Aviation accident in Germany

On 8 November 1940, a Deutsche Lufthansa Junkers Ju 90 passenger aircraft crashed near the municipality of Schönteichen, Germany, killing all 29 people on board. An investigation of the crash concluded that the accident was caused by ice accumulation on the flight surfaces, which led to an uncontrolled loss of altitude.

== Accident ==
The aircraft, registered D-AVMF and named Brandenburg, took off from Berlin Tempelhof Airport at 14:24 with 23 passengers and six crew members. The radio operator contacted ground at 14:48, indicating that they were flying at 2200 m in clouds. Two minutes later, he reported icing.

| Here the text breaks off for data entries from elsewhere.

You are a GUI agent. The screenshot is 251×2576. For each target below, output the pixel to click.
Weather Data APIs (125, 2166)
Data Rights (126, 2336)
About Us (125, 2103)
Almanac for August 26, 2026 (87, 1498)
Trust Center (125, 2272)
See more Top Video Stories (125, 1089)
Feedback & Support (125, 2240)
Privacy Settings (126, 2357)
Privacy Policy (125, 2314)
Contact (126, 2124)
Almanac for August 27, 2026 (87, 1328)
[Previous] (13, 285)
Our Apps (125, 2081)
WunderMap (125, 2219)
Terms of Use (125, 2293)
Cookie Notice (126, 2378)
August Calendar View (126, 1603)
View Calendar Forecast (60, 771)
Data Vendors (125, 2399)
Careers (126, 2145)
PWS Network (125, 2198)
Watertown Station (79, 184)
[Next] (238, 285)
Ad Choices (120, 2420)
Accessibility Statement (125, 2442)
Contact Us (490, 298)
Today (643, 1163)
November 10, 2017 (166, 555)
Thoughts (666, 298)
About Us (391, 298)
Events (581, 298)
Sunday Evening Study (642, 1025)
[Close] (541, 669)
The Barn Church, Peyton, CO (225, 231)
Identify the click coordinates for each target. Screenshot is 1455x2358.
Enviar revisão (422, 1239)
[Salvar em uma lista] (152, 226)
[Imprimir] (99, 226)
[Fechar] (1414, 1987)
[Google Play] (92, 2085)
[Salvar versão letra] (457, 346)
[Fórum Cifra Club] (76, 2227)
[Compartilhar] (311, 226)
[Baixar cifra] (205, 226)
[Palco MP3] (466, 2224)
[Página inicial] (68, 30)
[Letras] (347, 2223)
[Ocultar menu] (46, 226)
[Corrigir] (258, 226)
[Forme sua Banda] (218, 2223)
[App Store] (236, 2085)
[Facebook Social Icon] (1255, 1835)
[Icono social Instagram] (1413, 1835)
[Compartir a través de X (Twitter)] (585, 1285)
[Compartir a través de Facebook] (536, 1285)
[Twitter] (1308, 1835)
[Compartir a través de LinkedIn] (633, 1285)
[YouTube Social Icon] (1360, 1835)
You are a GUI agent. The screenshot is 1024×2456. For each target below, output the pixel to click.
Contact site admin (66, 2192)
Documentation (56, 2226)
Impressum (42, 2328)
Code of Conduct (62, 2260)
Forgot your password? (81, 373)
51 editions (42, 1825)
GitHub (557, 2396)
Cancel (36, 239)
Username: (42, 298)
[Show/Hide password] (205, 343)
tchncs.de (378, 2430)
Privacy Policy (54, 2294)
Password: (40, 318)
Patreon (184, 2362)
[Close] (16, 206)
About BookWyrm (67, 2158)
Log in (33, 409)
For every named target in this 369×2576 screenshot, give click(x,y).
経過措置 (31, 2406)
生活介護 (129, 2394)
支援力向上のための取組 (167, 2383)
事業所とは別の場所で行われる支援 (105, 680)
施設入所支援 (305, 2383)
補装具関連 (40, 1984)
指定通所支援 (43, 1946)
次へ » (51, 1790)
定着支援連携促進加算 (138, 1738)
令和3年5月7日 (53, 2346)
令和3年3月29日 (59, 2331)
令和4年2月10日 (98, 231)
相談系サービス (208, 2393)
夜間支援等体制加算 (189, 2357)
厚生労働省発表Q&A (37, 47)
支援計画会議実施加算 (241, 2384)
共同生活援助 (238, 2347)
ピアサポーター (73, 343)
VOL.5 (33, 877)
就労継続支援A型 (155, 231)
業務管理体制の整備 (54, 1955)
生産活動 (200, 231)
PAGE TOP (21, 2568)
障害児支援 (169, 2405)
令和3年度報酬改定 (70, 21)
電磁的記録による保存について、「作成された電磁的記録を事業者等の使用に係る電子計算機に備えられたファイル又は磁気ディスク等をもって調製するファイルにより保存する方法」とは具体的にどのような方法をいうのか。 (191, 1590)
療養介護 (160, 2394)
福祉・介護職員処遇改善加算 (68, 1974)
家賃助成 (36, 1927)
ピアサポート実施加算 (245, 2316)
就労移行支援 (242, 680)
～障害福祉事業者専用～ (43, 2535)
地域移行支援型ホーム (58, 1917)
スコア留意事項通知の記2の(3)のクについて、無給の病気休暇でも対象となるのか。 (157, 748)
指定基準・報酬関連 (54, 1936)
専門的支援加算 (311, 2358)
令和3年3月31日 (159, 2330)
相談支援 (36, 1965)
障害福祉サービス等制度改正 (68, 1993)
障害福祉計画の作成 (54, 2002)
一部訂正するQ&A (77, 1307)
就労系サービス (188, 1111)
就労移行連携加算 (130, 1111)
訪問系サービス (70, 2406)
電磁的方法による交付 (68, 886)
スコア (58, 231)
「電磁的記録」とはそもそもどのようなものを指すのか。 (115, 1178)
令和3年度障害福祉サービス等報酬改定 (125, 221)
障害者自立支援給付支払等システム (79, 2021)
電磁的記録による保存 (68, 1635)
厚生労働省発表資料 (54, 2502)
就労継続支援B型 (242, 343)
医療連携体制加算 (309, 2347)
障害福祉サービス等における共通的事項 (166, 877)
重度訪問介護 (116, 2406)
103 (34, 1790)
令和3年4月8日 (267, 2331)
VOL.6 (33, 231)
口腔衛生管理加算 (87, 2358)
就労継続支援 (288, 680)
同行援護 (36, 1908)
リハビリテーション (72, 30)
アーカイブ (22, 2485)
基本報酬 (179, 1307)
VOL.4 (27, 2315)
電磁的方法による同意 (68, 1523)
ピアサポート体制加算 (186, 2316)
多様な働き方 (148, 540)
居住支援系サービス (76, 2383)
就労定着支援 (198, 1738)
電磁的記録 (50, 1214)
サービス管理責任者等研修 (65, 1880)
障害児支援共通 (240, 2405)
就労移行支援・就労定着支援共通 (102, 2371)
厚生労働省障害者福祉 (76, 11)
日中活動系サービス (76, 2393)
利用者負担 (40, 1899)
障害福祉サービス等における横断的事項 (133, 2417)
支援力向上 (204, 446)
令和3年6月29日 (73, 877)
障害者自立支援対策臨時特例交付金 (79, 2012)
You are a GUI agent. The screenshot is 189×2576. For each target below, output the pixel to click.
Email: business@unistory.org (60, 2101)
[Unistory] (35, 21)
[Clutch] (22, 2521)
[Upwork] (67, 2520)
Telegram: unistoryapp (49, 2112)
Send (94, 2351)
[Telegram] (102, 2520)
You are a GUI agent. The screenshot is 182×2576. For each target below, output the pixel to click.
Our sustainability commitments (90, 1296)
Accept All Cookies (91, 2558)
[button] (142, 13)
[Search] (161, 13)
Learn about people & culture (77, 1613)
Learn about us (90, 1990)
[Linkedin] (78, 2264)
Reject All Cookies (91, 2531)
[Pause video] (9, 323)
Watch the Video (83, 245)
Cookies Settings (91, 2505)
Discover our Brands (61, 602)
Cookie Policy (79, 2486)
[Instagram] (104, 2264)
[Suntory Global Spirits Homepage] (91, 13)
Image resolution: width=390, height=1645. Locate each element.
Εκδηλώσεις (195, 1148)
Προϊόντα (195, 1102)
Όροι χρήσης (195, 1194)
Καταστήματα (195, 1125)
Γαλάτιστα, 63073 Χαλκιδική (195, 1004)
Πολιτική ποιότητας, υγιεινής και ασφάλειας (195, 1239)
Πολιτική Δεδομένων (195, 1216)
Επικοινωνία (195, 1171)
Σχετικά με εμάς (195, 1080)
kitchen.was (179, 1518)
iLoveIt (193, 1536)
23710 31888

After a final call from the aircraft at 14:58, there was no further communication from the aircraft. The Ju 90 started descending and crashed into a field. The German musician and journalist Adolf Raskin was killed in the accident.

== Investigation ==
A post-crash of the aircraft's on-board clock revealed that the crash occurred between three and five minutes after the final communication from the aircraft. Witnesses reported observing the aircraft flying at 300 m or less for two to three minutes shortly before the crash, investigators concluded that the decent from 2200 m must have occurred very rapidly, and concluded that the descent was uncontrolled. Ice was found on the aircraft that was more than 1.5 to 2 cm thick, which would have critically altered the flight characteristics of the aircraft. In instances in the type of aircraft, severe ice accumulation had been found to jam the elevators between the tail fin end cap and the outer balancer. Investigators found dents on the tail fin end cap, as well as a sheared rivet between the outer balancer and the drive shaft, which led them to conclude that the elevator control had been jammed during flight. On the other hand, the damage was also suspiciously similar to that caused by a foreign object, that was never discovered.